(Entries for locating words and elements)
+===+

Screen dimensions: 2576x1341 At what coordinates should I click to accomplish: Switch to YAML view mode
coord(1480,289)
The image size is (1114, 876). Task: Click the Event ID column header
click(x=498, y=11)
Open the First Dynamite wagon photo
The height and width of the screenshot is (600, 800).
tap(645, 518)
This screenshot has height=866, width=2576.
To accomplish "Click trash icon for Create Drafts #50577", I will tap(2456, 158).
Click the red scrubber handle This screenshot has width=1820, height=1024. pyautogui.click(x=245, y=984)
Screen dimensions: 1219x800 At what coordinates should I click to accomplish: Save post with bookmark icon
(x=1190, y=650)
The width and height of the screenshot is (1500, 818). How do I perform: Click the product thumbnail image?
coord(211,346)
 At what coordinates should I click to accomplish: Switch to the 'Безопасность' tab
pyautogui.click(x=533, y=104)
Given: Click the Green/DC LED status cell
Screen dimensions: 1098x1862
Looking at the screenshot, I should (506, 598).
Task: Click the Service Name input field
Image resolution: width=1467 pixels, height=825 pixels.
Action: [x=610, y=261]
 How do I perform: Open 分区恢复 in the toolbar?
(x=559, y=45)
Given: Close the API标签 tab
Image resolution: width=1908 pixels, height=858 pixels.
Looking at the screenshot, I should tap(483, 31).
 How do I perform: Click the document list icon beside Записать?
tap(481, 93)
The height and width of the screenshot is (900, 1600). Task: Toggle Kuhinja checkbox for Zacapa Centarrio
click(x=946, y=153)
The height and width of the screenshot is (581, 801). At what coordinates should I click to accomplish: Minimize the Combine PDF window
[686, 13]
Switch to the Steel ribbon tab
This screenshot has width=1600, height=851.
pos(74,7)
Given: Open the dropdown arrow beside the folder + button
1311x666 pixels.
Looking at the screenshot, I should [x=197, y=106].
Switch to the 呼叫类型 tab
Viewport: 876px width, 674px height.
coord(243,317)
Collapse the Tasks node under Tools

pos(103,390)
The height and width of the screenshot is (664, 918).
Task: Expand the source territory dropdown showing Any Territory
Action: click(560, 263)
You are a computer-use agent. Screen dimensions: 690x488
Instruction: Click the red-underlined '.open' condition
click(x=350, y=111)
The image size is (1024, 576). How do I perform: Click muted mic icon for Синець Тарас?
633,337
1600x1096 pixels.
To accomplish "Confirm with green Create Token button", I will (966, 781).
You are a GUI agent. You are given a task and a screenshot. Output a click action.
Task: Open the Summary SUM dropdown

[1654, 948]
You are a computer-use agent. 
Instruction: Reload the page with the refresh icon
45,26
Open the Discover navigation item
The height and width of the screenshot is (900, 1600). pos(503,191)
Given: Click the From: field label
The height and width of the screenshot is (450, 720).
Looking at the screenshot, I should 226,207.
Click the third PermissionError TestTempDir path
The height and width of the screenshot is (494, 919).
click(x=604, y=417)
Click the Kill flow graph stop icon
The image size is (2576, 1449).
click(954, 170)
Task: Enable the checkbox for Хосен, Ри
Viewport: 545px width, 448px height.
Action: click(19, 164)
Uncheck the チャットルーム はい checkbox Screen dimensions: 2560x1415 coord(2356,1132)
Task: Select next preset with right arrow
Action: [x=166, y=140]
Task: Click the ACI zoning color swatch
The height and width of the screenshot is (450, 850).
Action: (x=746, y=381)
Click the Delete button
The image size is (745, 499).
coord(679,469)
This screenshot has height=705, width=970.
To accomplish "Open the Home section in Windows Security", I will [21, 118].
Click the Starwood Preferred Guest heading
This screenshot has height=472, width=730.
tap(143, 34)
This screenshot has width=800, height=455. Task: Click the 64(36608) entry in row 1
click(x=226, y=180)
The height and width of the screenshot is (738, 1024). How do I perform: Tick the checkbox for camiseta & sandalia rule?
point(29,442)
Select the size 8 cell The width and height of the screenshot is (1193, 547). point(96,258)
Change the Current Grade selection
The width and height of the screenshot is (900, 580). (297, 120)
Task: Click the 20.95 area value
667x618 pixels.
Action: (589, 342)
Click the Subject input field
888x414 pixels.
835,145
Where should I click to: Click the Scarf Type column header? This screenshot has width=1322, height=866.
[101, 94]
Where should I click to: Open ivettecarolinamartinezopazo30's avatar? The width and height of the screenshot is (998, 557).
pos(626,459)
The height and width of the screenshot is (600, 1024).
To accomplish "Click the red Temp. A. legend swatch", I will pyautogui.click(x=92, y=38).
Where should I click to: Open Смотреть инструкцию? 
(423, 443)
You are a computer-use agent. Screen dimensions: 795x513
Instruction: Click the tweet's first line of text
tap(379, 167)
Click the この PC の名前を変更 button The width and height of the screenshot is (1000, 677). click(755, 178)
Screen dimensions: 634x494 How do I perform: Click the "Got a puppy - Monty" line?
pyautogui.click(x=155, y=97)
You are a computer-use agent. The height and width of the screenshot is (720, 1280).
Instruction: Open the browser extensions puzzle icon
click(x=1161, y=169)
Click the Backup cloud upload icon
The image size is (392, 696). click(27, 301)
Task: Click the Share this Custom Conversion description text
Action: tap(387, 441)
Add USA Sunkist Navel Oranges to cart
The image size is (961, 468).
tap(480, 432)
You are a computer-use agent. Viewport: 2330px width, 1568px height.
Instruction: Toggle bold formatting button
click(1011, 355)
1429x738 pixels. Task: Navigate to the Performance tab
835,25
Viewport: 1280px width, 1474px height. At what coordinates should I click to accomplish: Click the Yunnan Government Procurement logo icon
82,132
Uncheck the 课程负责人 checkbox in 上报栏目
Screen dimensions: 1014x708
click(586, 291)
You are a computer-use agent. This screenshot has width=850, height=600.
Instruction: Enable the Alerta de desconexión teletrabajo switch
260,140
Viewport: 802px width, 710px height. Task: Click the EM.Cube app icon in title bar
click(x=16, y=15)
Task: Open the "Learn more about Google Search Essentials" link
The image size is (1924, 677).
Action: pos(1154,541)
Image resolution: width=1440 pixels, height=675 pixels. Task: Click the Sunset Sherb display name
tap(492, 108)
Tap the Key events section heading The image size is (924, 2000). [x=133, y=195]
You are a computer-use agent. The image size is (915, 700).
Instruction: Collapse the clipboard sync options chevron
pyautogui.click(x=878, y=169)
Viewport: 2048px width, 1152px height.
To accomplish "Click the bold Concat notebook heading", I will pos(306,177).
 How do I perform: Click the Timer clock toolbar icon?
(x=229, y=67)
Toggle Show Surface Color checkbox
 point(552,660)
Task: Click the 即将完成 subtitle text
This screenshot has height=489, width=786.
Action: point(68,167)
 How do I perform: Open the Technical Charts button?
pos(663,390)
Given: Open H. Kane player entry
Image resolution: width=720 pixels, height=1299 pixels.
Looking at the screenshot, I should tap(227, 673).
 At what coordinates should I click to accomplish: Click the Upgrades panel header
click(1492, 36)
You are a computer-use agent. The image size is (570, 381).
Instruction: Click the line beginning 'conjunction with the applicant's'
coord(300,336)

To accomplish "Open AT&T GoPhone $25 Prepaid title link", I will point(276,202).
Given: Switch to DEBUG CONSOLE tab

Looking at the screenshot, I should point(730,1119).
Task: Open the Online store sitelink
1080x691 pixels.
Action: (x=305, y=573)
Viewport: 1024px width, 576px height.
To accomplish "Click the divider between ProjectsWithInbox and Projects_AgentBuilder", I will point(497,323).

+===+

• Task statement: Convert all the rows above into a JSON list of strings, with one string for each line and no strings for blank lines.

• Output of the task:
[
  "Screen dimensions: 2576x1341 At what coordinates should I click to accomplish: Switch to YAML view mode",
  "coord(1480,289)",
  "The image size is (1114, 876). Task: Click the Event ID column header",
  "click(x=498, y=11)",
  "Open the First Dynamite wagon photo",
  "The height and width of the screenshot is (600, 800).",
  "tap(645, 518)",
  "This screenshot has height=866, width=2576.",
  "To accomplish \"Click trash icon for Create Drafts #50577\", I will tap(2456, 158).",
  "Click the red scrubber handle This screenshot has width=1820, height=1024. pyautogui.click(x=245, y=984)",
  "Screen dimensions: 1219x800 At what coordinates should I click to accomplish: Save post with bookmark icon",
  "(x=1190, y=650)",
  "The width and height of the screenshot is (1500, 818). How do I perform: Click the product thumbnail image?",
  "coord(211,346)",
  " At what coordinates should I click to accomplish: Switch to the 'Безопасность' tab",
  "pyautogui.click(x=533, y=104)",
  "Given: Click the Green/DC LED status cell",
  "Screen dimensions: 1098x1862",
  "Looking at the screenshot, I should (506, 598).",
  "Task: Click the Service Name input field",
  "Image resolution: width=1467 pixels, height=825 pixels.",
  "Action: [x=610, y=261]",
  " How do I perform: Open 分区恢复 in the toolbar?",
  "(x=559, y=45)",
  "Given: Close the API标签 tab",
  "Image resolution: width=1908 pixels, height=858 pixels.",
  "Looking at the screenshot, I should tap(483, 31).",
  " How do I perform: Click the document list icon beside Записать?",
  "tap(481, 93)",
  "The height and width of the screenshot is (900, 1600). Task: Toggle Kuhinja checkbox for Zacapa Centarrio",
  "click(x=946, y=153)",
  "The height and width of the screenshot is (581, 801). At what coordinates should I click to accomplish: Minimize the Combine PDF window",
  "[686, 13]",
  "Switch to the Steel ribbon tab",
  "This screenshot has width=1600, height=851.",
  "pos(74,7)",
  "Given: Open the dropdown arrow beside the folder + button",
  "1311x666 pixels.",
  "Looking at the screenshot, I should [x=197, y=106].",
  "Switch to the 呼叫类型 tab",
  "Viewport: 876px width, 674px height.",
  "coord(243,317)",
  "Collapse the Tasks node under Tools",
  "pos(103,390)",
  "The height and width of the screenshot is (664, 918).",
  "Task: Expand the source territory dropdown showing Any Territory",
  "Action: click(560, 263)",
  "You are a computer-use agent. Screen dimensions: 690x488",
  "Instruction: Click the red-underlined '.open' condition",
  "click(x=350, y=111)",
  "The image size is (1024, 576). How do I perform: Click muted mic icon for Синець Тарас?",
  "633,337",
  "1600x1096 pixels.",
  "To accomplish \"Confirm with green Create Token button\", I will (966, 781).",
  "You are a GUI agent. You are given a task and a screenshot. Output a click action.",
  "Task: Open the Summary SUM dropdown",
  "[1654, 948]",
  "You are a computer-use agent. ",
  "Instruction: Reload the page with the refresh icon",
  "45,26",
  "Open the Discover navigation item",
  "The height and width of the screenshot is (900, 1600). pos(503,191)",
  "Given: Click the From: field label",
  "The height and width of the screenshot is (450, 720).",
  "Looking at the screenshot, I should 226,207.",
  "Click the third PermissionError TestTempDir path",
  "The height and width of the screenshot is (494, 919).",
  "click(x=604, y=417)",
  "Click the Kill flow graph stop icon",
  "The image size is (2576, 1449).",
  "click(954, 170)",
  "Task: Enable the checkbox for Хосен, Ри",
  "Viewport: 545px width, 448px height.",
  "Action: click(19, 164)",
  "Uncheck the チャットルーム はい checkbox Screen dimensions: 2560x1415 coord(2356,1132)",
  "Task: Select next preset with right arrow",
  "Action: [x=166, y=140]",
  "Task: Click the ACI zoning color swatch",
  "The height and width of the screenshot is (450, 850).",
  "Action: (x=746, y=381)",
  "Click the Delete button",
  "The image size is (745, 499).",
  "coord(679,469)",
  "This screenshot has height=705, width=970.",
  "To accomplish \"Open the Home section in Windows Security\", I will [21, 118].",
  "Click the Starwood Preferred Guest heading",
  "This screenshot has height=472, width=730.",
  "tap(143, 34)",
  "This screenshot has width=800, height=455. Task: Click the 64(36608) entry in row 1",
  "click(x=226, y=180)",
  "The height and width of the screenshot is (738, 1024). How do I perform: Tick the checkbox for camiseta & sandalia rule?",
  "point(29,442)",
  "Select the size 8 cell The width and height of the screenshot is (1193, 547). point(96,258)",
  "Change the Current Grade selection",
  "The width and height of the screenshot is (900, 580). (297, 120)",
  "Task: Click the 20.95 area value",
  "667x618 pixels.",
  "Action: (589, 342)",
  "Click the Subject input field",
  "888x414 pixels.",
  "835,145",
  "Where should I click to: Click the Scarf Type column header? This screenshot has width=1322, height=866.",
  "[101, 94]",
  "Where should I click to: Open ivettecarolinamartinezopazo30's avatar? The width and height of the screenshot is (998, 557).",
  "pos(626,459)",
  "The height and width of the screenshot is (600, 1024).",
  "To accomplish \"Click the red Temp. A. legend swatch\", I will pyautogui.click(x=92, y=38).",
  "Where should I click to: Open Смотреть инструкцию? ",
  "(423, 443)",
  "You are a computer-use agent. Screen dimensions: 795x513",
  "Instruction: Click the tweet's first line of text",
  "tap(379, 167)",
  "Click the この PC の名前を変更 button The width and height of the screenshot is (1000, 677). click(755, 178)",
  "Screen dimensions: 634x494 How do I perform: Click the \"Got a puppy - Monty\" line?",
  "pyautogui.click(x=155, y=97)",
  "You are a computer-use agent. The height and width of the screenshot is (720, 1280).",
  "Instruction: Open the browser extensions puzzle icon",
  "click(x=1161, y=169)",
  "Click the Backup cloud upload icon",
  "The image size is (392, 696). click(27, 301)",
  "Task: Click the Share this Custom Conversion description text",
  "Action: tap(387, 441)",
  "Add USA Sunkist Navel Oranges to cart",
  "The image size is (961, 468).",
  "tap(480, 432)",
  "You are a computer-use agent. Viewport: 2330px width, 1568px height.",
  "Instruction: Toggle bold formatting button",
  "click(1011, 355)",
  "1429x738 pixels. Task: Navigate to the Performance tab",
  "835,25",
  "Viewport: 1280px width, 1474px height. At what coordinates should I click to accomplish: Click the Yunnan Government Procurement logo icon",
  "82,132",
  "Uncheck the 课程负责人 checkbox in 上报栏目",
  "Screen dimensions: 1014x708",
  "click(586, 291)",
  "You are a computer-use agent. This screenshot has width=850, height=600.",
  "Instruction: Enable the Alerta de desconexión teletrabajo switch",
  "260,140",
  "Viewport: 802px width, 710px height. Task: Click the EM.Cube app icon in title bar",
  "click(x=16, y=15)",
  "Task: Open the \"Learn more about Google Search Essentials\" link",
  "The image size is (1924, 677).",
  "Action: pos(1154,541)",
  "Image resolution: width=1440 pixels, height=675 pixels. Task: Click the Sunset Sherb display name",
  "tap(492, 108)",
  "Tap the Key events section heading The image size is (924, 2000). [x=133, y=195]",
  "You are a computer-use agent. The image size is (915, 700).",
  "Instruction: Collapse the clipboard sync options chevron",
  "pyautogui.click(x=878, y=169)",
  "Viewport: 2048px width, 1152px height.",
  "To accomplish \"Click the bold Concat notebook heading\", I will pos(306,177).",
  " How do I perform: Click the Timer clock toolbar icon?",
  "(x=229, y=67)",
  "Toggle Show Surface Color checkbox",
  " point(552,660)",
  "Task: Click the 即将完成 subtitle text",
  "This screenshot has height=489, width=786.",
  "Action: point(68,167)",
  " How do I perform: Open the Technical Charts button?",
  "pos(663,390)",
  "Given: Open H. Kane player entry",
  "Image resolution: width=720 pixels, height=1299 pixels.",
  "Looking at the screenshot, I should tap(227, 673).",
  " At what coordinates should I click to accomplish: Click the Upgrades panel header",
  "click(1492, 36)",
  "You are a computer-use agent. The image size is (570, 381).",
  "Instruction: Click the line beginning 'conjunction with the applicant's'",
  "coord(300,336)",
  "To accomplish \"Open AT&T GoPhone $25 Prepaid title link\", I will point(276,202).",
  "Given: Switch to DEBUG CONSOLE tab",
  "Looking at the screenshot, I should point(730,1119).",
  "Task: Open the Online store sitelink",
  "1080x691 pixels.",
  "Action: (x=305, y=573)",
  "Viewport: 1024px width, 576px height.",
  "To accomplish \"Click the divider between ProjectsWithInbox and Projects_AgentBuilder\", I will point(497,323)."
]